Mantids’ habits are not exactly appealing. They grab and eat any other insect that moves within range. Many female mantids literally bite their mates’ heads off, while mating, but this is pardonable; male mantids can mate just as effectively without their heads, and wouldn’t live long afterward anyway. Both male and female mantids also hatch out of egg clusters in ravenous little swarms, in which the stronger siblings eat as many of the slower-moving siblings as they can catch, which is less pardonable. Apart from that, however, their gluttony makes mantids very useful in a garden. Mantids don’t bite warm-blooded animals, but devour pest and nuisance insects.

Ugly Animal Friend #8: Earthworms. There are different species and even different genera of earthworms. All of them are basically tubes of muscle that take in soil at one end and cast it out the other, aerating and improving the soil as they go. You don’t have to build a bin for indoor earthworms to help turn vegetable scraps into compost (the worms won’t actually eat the vegetable scraps until they are compost), to be “Green,” but you can; the worms want to stay in the soil and, if they do get out, can’t bite or sting or even scratch. Large fish and almost all birds will happily control the population density, if you choose to raise earthworms.

Ugly Animal Friend #9: Woodlice, a.k.a. pill bugs (some can roll up in a ball, some can’t).
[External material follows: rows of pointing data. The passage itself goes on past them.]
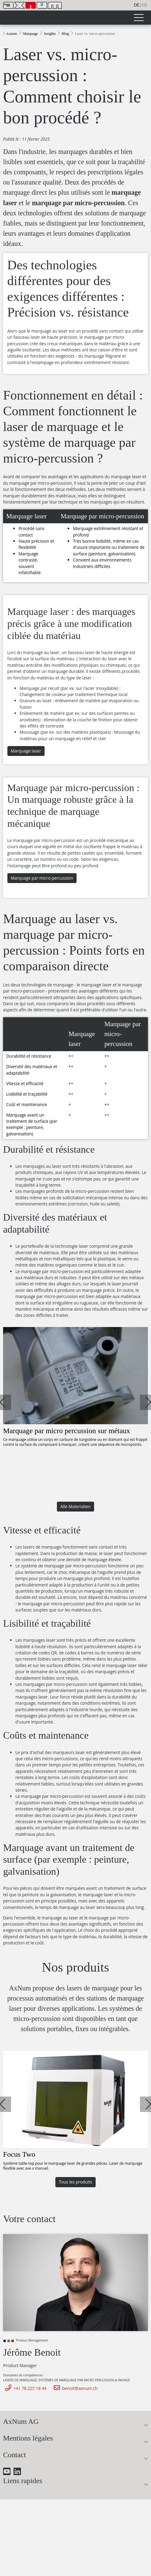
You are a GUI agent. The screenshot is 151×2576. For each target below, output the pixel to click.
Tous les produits (75, 2185)
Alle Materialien (75, 1510)
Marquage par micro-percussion (42, 880)
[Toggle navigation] (139, 18)
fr (144, 5)
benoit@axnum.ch (74, 2392)
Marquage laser (26, 753)
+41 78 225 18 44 (24, 2392)
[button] (3, 1405)
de (136, 5)
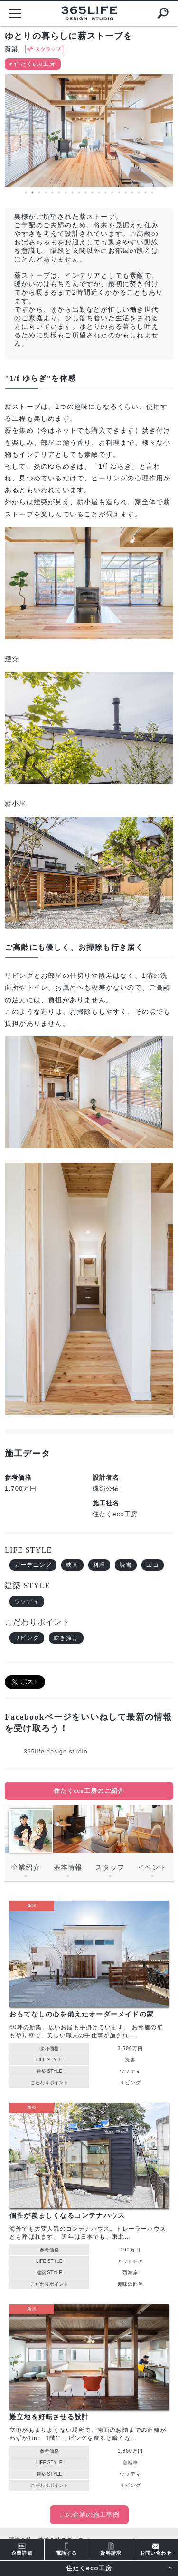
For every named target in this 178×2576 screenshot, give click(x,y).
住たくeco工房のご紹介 (89, 1790)
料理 (99, 1565)
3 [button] (39, 192)
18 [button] (139, 192)
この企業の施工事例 (89, 2514)
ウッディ (26, 1601)
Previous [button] (13, 130)
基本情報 (68, 1867)
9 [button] (79, 192)
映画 (72, 1565)
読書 (126, 1565)
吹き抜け (66, 1638)
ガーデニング (33, 1565)
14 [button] (112, 192)
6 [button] (59, 192)
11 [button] (92, 192)
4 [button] (46, 192)
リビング (26, 1638)
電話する (66, 2549)
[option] (89, 130)
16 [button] (125, 192)
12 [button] (99, 192)
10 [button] (86, 192)
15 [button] (119, 192)
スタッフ (109, 1867)
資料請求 (111, 2549)
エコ (152, 1565)
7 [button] (66, 192)
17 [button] (132, 192)
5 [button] (52, 192)
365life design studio (56, 1751)
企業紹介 (25, 1867)
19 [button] (145, 192)
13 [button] (105, 192)
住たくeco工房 (34, 64)
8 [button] (72, 192)
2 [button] (32, 192)
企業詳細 (22, 2549)
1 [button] (26, 192)
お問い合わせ (156, 2549)
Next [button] (164, 130)
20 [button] (152, 192)
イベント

These little parts of nature’s recycling process are often found on the undersides of damp, rotting wood. If the wood happens to be part of your house, shed, or garden furniture, or if you plan to use it to build something, you will want to discourage woodlice by taking steps to reduce the dampness and decay. There’s no need to do anything about the woodlice themselves. They have their place in the world, and stick to it. It’s the damp and mold that damage wood; woodlice can only eat what’s already damaged beyond repair.

Ugly Animal Friend #10: Bumblebees. These small, fat, ground-nesting bees have very little direct impact on human lives, good or bad, but they pollinate many useful wild plants. Some bumblebees have stings that humans can feel; most of the bumblebees who could sting humans never do.

Bumblebees are not to be confused with carpenter bees, which are similar in shape and color, but much larger. Carpenter bees are basically solitary, although several individuals may use the same tree or building. They eat and nest in unfinished wood. They seldom really damage buildings, but may invite further damage by antsand termites; so, although they pollinate wildflowers,they’re also a nuisance. Male carpenter bees don’t sting. Females do. Both sexes will bite in self-defense. “Greenies” are more concerned about painting and varnishing wood to discourage carpenter bees than we are about killing carpenter bees, although many “Greenies” will crush a carpenter bee when the opportunity appears.